LES ÉTAPES CLÉS DES PROGRAMMES BALISTIQUE ET NUCLÉAIRE

Les débuts

La Corée du Nord commence à travailler à la fin des années 70 sur une version du missile soviétique Scud-B (portée de 300 km), avec un premier essai en 1984.

Entre 1987 et 1992, Pyongyang met au point des missiles de longue portée (jusqu’à 6700 km).

En 1989, des photos satellites américaines dévoilent l’existence d’un centre nucléaire à Yongbyon, au nord de Pyongyang.

Accord avec Washington

En 1994, accord bilatéral entre les États-Unis et le Nord, qui s’engage à démanteler son programme nucléaire militaire en échange de la construction de réacteurs civils. Cet accord intervient trois mois après le décès de Kim Il Sung, remplacé par son fils, Kim Jong Il.

Fin 2002, Washington accuse Pyongyang de poursuivre un programme secret en vue d’obtenir de l’uranium hautement enrichi.
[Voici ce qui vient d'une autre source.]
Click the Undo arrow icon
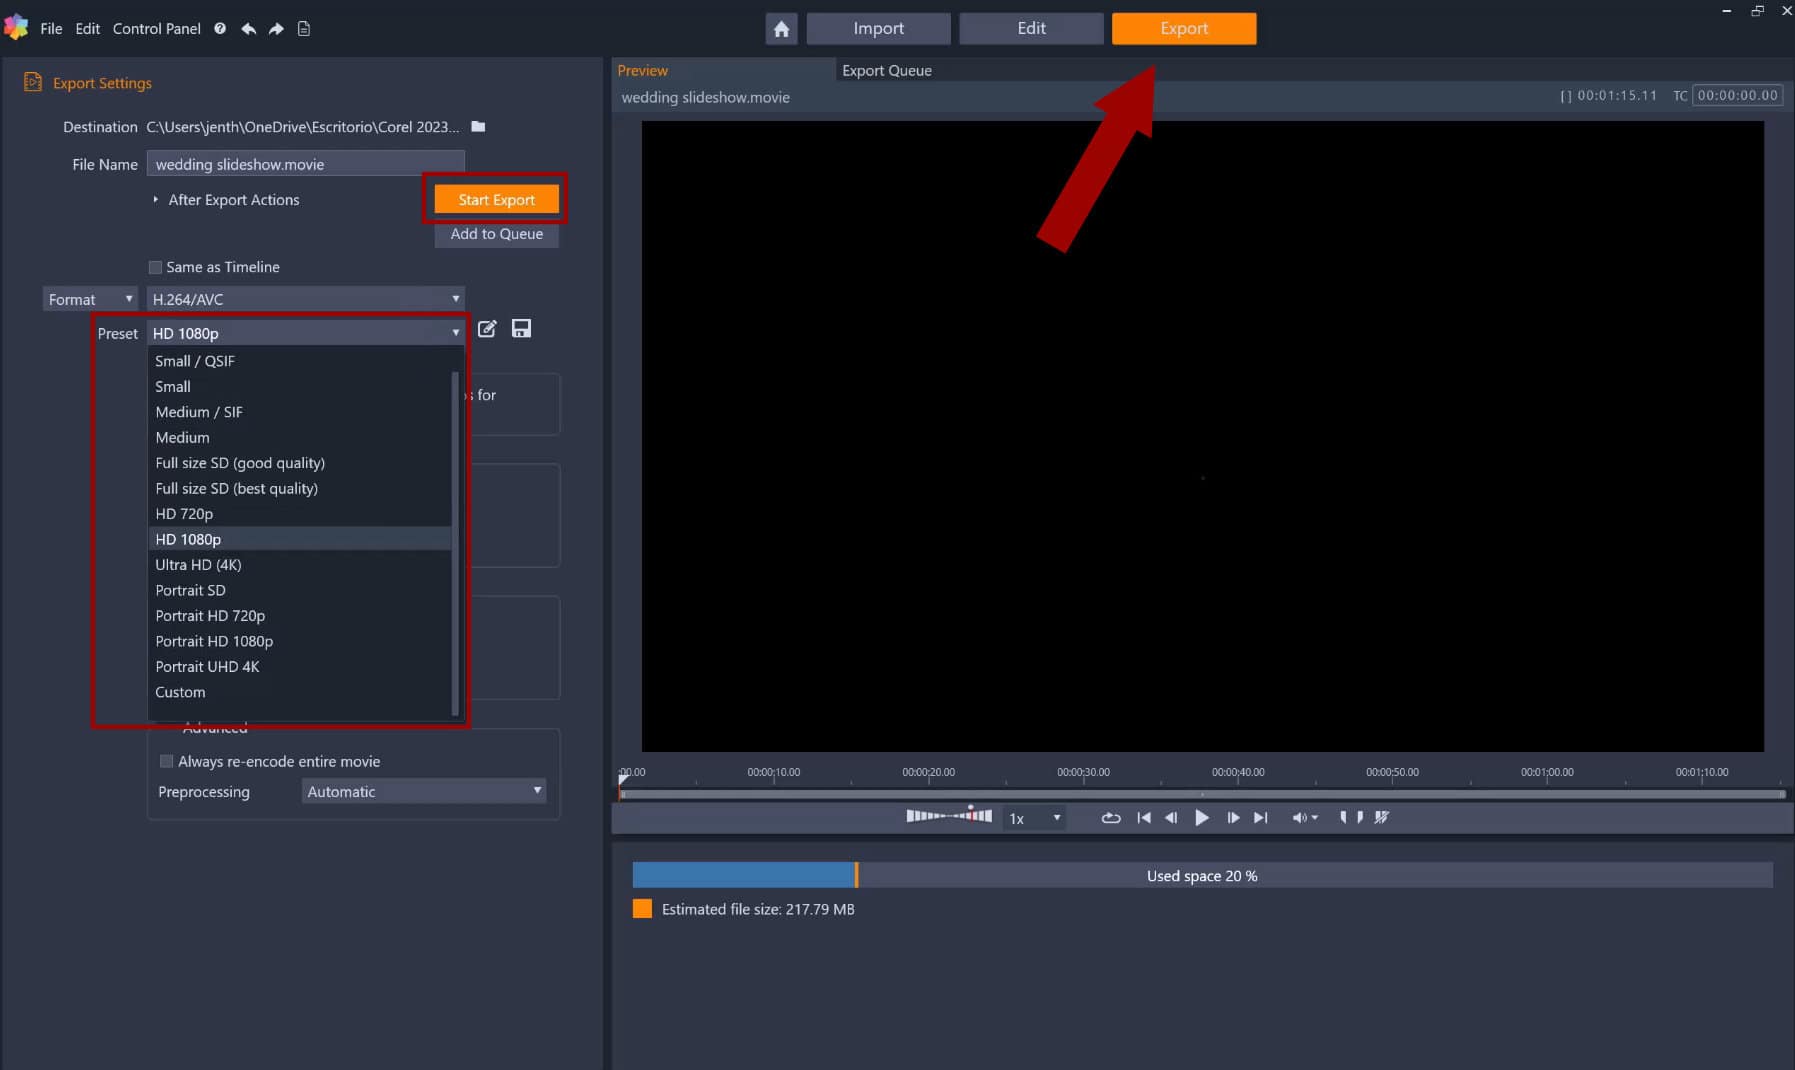Viewport: 1795px width, 1070px height. [248, 28]
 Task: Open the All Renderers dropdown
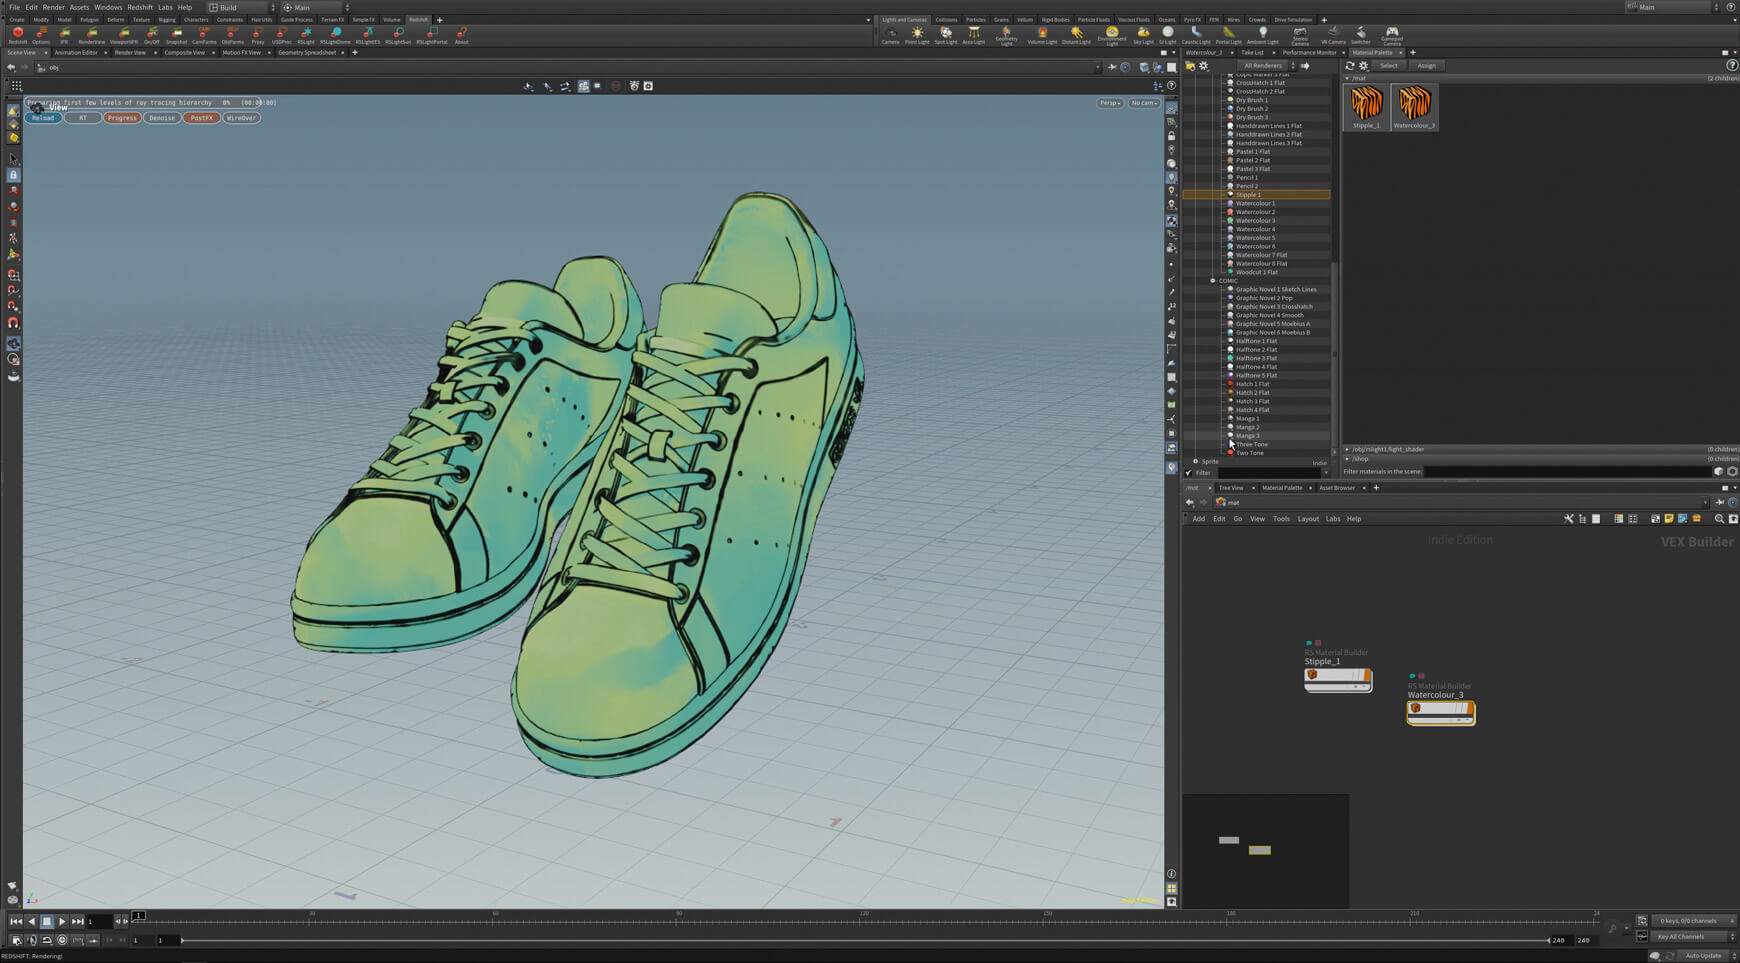coord(1265,65)
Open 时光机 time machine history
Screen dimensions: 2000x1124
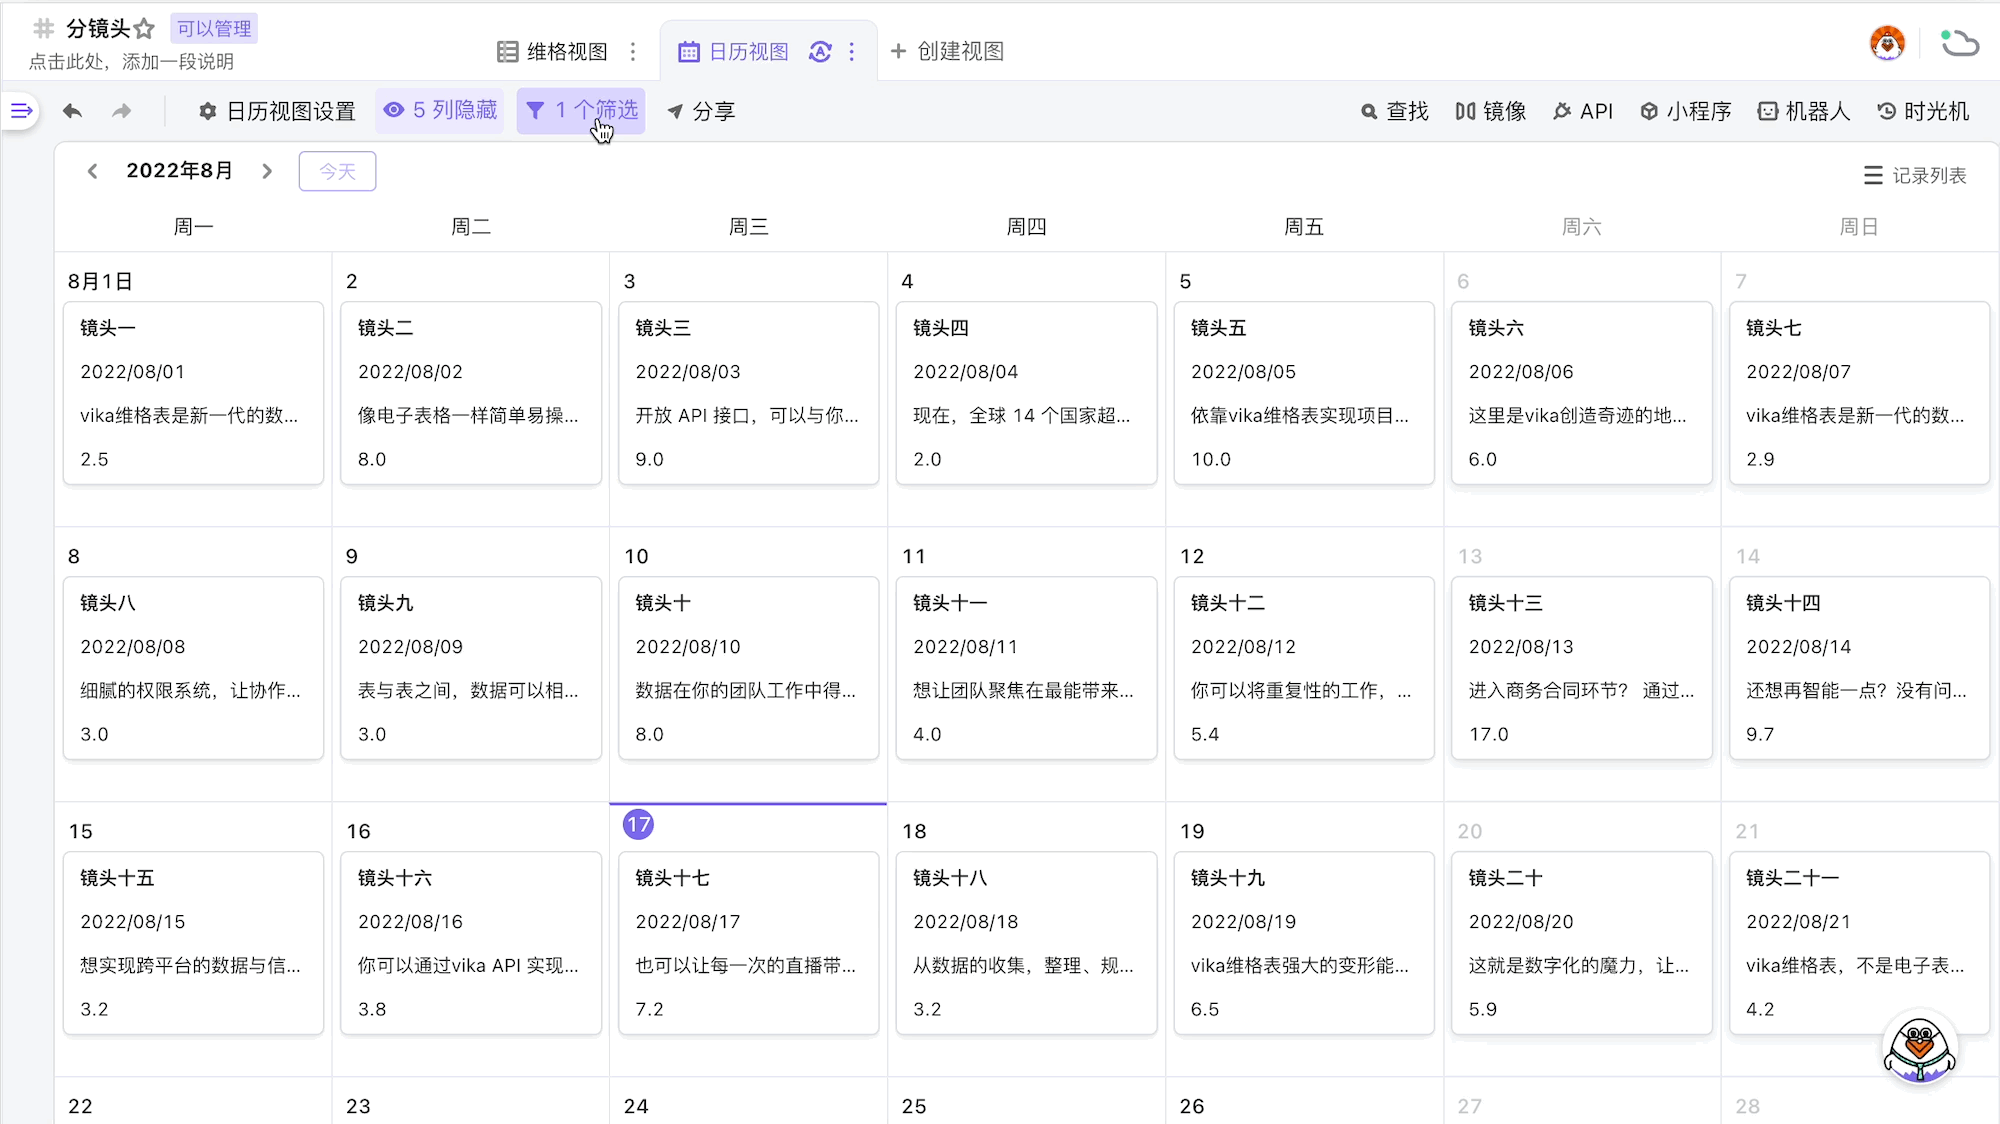[1923, 111]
Le Nord expulse les inspecteurs de l’Agence internationale de l’énergie atomique (AIEA) puis se retire du Traité de non-prolifération nucléaire (TNP).

Premier essai nucléaire

Le 9 octobre 2006, Pyongyang, qui avait mis fin en 2005 au moratoire sur les missiles de longue portée, procède à son premier essai nucléaire. L’ONU vote des sanctions économiques, qui seront renforcées à plusieurs reprises.

En 2007, Pyongyang accepte de démanteler son programme nucléaire et d’accueillir des inspecteurs de l’AIEA, en échange d’un million de tonnes de carburant et de son retrait de la liste des États qualifiés de terroristes par Washington.

Deuxième et troisième essais

En 2009, Pyongyang quitte les négociations à six (les deux Corée, la Chine, la Russie, les États-Unis, le Japon) entamées en 2003, puis réactive son programme nucléaire. Le 25 mai, deuxième essai nucléaire souterrain.

En décembre 2011, Kim Jong Un succède à son père. Troisième essai en 2013.

Missile en mer du Japon

Début 2016, quatrième essai nucléaire souterrain.

En août, pour la première fois, le Nord tire directement un missile balistique dans la zone économique maritime du Japon. D’autres tests suivront.

Cinquième essai nucléaire le 9 septembre.

Portée inédite

En juillet 2017, le Nord tire deux missiles balistiques intercontinentaux qui semblent mettre à sa portée une bonne partie du continent américain.

Le président Donald Trump menace d’envoyer «le feu et la colère» sur le Nord, Pyongyang répond le 29 août en tirant un missile balistique au-dessus du Japon.

Le 3 septembre, Pyongyang conduit son sixième essai nucléaire, qu’il présente comme celui d’une bombe H suffisamment petite pour équiper un missile. Des experts estiment que cette bombe a dégagé une puissance de 250 kilotonnes, soit plus de 16 fois Hiroshima.

Washington qualifie d’«État soutenant le terrorisme» la Corée du Nord qui avait déjà figuré sur la liste noire américaine de 1988 à 2008.

Le 29 novembre, le Nord teste un nouveau type de missile balistique, le Hwasong-15, susceptible selon lui de transporter «une ogive lourde extra-large» capable de frapper tout le territoire continental américain.

Kim Jong Un proclame que son pays est devenu un État nucléaire.

La diplomatie à l’oeuvre

Dans son message du Nouvel An, le dirigeant nord-coréen annonce par surprise la participation de son pays aux Jeux olympiques d’hiver en Corée du Sud (9-25 février 2018).

Le 21 avril 2018, Pyongyang proclame la fin des essais nucléaires et la fermeture de son site d’essais atomiques, qui a «rempli sa mission», selon Kim.

Le 27, un sommet réunit Kim Jong Un et le président sud-coréen Moon Jae-in. Ils déclarent «qu’il n’y aura plus de guerre sur la péninsule coréenne» avec pour objectif «une dénucléarisation totale».

Le 29, la présidence sud-coréenne annonce que Kim a proposé de fermer son site atomique en mai et d’inviter des experts américains.

Un sommet historique est attendu entre Kim Jong Un et Donald Trump.